▶ _Extrait fourni_
++++++++++

L’observateur zélé, tenté par une lecture superposée de l’activité artistique et du contexte politique pourrait ainsi conjecturer que le sujet du tableau bénéficiait des faveurs du public à l’époque où le souverain était, on le sait, le propre neveu de Napoléon, et ce, malgré les signes évidents du déclin, tandis qu’il serait devenu, dans les premières décennies de la République, l’objet de toutes les suspicions idéologiques. Enfin, pour expliquer son exposition tardive, il mettrait en avant l’éternel argument de la question de l’Alsace-Lorraine, dont la reconquête obligée réhabilitait l’épopée de la Grande Armée.


Faire sien ce déterminisme historique, c’est oublier un peu vite la réalité de la vie artistique de cette époque autant que l’époque elle-même. S’il est vrai que dans les toutes premières années du nouveau régime républicain, les sujets mettant en scène le Premier Empire se font plus rares, ils continuent d’être accrochés aux cimaises du Salon comme en témoignent par exemple les œuvres d’Ernest Meissonier, Edouard Detaille ou Henri Léopold Lévy. Par ailleurs, évoquer une quelconque censure politique à l’égard de Bonaparte, c’est précisément négliger les avancées décisives en matière de liberté d’expression, mais c’est aussi oublier la nature des critères d’admission au Salon, selon les règles édictées par les commissaires d’exposition. Enfin, faut-il rappeler que dans l’esprit des Français du XIXe siècle, la dimension historique de Napoléon ne pouvant guère se réduire celle de son neveu, le risque d’un rapprochement compromettant apparait bien faible ?

++++++++++

▶ _Jeu de lignes_
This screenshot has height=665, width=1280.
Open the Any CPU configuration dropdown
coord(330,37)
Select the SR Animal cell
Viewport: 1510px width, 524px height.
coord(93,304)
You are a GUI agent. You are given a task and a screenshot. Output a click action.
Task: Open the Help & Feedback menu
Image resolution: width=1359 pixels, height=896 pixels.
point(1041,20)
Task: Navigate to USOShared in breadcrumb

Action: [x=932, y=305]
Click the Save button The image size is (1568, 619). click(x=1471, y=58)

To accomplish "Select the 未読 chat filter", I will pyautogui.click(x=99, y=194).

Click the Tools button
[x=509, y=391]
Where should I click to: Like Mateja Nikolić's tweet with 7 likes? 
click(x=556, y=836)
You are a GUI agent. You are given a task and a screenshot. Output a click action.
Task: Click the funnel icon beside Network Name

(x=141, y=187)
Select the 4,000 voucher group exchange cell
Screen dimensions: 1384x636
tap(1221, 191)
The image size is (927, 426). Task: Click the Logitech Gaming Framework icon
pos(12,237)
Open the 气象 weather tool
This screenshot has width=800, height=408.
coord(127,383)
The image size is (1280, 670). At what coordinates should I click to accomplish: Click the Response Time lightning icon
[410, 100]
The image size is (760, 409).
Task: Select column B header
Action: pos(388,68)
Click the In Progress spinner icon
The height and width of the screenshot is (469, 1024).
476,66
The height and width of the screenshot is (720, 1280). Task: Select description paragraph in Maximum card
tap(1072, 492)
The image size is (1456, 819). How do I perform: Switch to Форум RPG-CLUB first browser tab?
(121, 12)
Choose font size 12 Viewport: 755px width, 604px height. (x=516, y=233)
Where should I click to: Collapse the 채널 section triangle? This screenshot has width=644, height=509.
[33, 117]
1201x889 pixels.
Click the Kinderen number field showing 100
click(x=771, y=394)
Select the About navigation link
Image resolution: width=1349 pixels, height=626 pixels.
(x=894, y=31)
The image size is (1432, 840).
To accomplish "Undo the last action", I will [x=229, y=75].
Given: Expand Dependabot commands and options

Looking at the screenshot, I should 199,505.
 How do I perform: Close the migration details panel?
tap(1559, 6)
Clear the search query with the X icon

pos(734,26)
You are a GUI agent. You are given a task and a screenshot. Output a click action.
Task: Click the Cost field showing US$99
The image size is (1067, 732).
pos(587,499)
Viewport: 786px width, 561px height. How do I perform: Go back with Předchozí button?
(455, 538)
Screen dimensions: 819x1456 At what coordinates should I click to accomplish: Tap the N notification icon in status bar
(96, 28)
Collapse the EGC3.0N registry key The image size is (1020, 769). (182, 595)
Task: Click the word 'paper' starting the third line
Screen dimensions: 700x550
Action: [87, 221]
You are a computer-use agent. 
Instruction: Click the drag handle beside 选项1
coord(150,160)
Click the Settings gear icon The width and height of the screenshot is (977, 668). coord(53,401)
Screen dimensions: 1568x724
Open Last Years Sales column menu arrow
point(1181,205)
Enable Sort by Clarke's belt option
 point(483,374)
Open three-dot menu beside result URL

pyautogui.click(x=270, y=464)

++++++++++

▶ _Travail à faire_
1 - Quels peintres l’extrait sur les sujets napoléoniens au Salon cite-t-il en exemple ?
2 - Poursuivez l’extrait sur les sujets napoléoniens au Salon à partir de sa dernière phrase.
Les lignes n’interviennent pas dans ce travail.

▶ _Réponses fournies_
1 - Ernest Meissonier, Edouard Detaille et Henri Léopold Lévy.

2 -
Au total, si l’on se trouve dans l’impossibilité de justifier une telle chronologie, ce que je reconnais bien volontiers, mettre d’emblée en avant des facteurs extérieurs dénote une évidente faiblesse dans la méthode d’investigation.


Fin juillet 1793, quelques semaines avant le siège de Toulon, le capitaine d’artillerie Bonaparte, alors qu’il accompagne un convoi de munitions pour l’Italie, fait halte à Beaucaire. Depuis le XIIIe siècle, cette petite ville commerçante du Bas-Rhône est réputée pour sa célèbre foire(1), qui a lieu justement dans le courant du mois de juillet. Mais, en ces temps troublés où la République est menacée de toutes parts, les négociants peuvent-ils vraiment exercer leur profession sereinement ? De l’Aude au Pays varois, tout le sud-est subit les conséquences de l’insurrection fédéraliste. Aussi, lorsque Bonaparte partage, dans une auberge, son dîner avec des marchands, ces derniers laissent libre cours à leurs déceptions – de bien maigres transactions en cette année noire – et à leurs inquiétudes, le mouvement fédéraliste menaçant l’unité de la Provence elle-même.


Voici les premières lignes de l’opuscule rédigé par Bonaparte quelques jours plus tard en Avignon, et intitulé Le souper de Beaucaire (2) : « Je me trouvai à Beaucaire le dernier jour de la foire ; le hasard me fit avoir pour convives à souper deux négocians marseillais, un Nîmois et un fabricant de Montpellier. Après les premiers momens employés à nous reconnaitre, l’on su que je venais d’Avignon, et que j’étais militaire.


Les esprits de mes convives qui avaient été toute la semaine fixés sur le cours du négoce, qui accroît les fortunes l’étaient dans ce momen sur l’issue des événements présens, d’où en dépend la conservation ; ils cherchaient à connaitre mon opinion pour, en la comparant à la leur, pouvoir se rectifier et acquérir des probabilités sur l’avenir qui nous affectaient différemment ; les Marseillais surtout paraissaient moins pétulans : l’évacuation d’Avignon leur avait appris à douter de tout. Il ne leur restait qu’une grande sollicitude sur leur sort. La confiance nous eut bientôt rendus babillards et nous commençâmes un entretien… ».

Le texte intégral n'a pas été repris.